◆ **Instruction**:
Copy the lines below verbatim, starting at the line that contains "Where should I click to: Open the home" and ending at the line that contains "point(899,145)", with both of those lines included.

◆ **Data excerpts**:
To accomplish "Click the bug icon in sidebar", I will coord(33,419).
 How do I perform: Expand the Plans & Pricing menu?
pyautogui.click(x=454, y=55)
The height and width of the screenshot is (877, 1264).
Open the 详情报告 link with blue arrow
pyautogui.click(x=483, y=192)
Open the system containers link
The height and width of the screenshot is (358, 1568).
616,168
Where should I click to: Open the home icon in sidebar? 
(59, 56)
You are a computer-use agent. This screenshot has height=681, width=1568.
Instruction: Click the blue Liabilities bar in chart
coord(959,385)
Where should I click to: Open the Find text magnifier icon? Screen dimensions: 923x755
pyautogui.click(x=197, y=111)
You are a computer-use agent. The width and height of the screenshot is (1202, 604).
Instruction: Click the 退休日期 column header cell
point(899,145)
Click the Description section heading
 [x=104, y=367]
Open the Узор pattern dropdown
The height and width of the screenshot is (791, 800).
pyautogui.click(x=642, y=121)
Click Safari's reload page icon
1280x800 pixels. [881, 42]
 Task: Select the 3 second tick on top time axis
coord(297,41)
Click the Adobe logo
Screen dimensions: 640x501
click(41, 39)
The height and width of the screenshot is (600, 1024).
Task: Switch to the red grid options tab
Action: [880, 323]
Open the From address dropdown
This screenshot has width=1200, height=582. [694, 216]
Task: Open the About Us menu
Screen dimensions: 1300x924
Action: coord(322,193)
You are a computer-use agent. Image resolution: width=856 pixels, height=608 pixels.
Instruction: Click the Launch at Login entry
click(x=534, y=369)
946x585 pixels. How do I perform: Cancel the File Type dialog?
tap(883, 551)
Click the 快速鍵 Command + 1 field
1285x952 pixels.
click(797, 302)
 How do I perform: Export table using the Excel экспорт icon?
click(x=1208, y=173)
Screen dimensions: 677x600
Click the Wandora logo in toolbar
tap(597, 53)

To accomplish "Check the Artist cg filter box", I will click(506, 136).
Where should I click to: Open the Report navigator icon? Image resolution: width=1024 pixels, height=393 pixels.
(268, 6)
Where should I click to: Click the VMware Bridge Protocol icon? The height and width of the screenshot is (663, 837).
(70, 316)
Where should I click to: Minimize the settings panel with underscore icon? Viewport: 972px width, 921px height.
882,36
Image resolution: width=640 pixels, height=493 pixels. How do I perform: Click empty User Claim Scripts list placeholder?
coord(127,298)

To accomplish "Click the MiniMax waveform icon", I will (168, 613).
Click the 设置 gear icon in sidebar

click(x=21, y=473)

◆ **Answer for the task**:
Where should I click to: Open the home icon in sidebar? 
(59, 56)
You are a computer-use agent. This screenshot has height=681, width=1568.
Instruction: Click the blue Liabilities bar in chart
coord(959,385)
Where should I click to: Open the Find text magnifier icon? Screen dimensions: 923x755
pyautogui.click(x=197, y=111)
You are a computer-use agent. The width and height of the screenshot is (1202, 604).
Instruction: Click the 退休日期 column header cell
point(899,145)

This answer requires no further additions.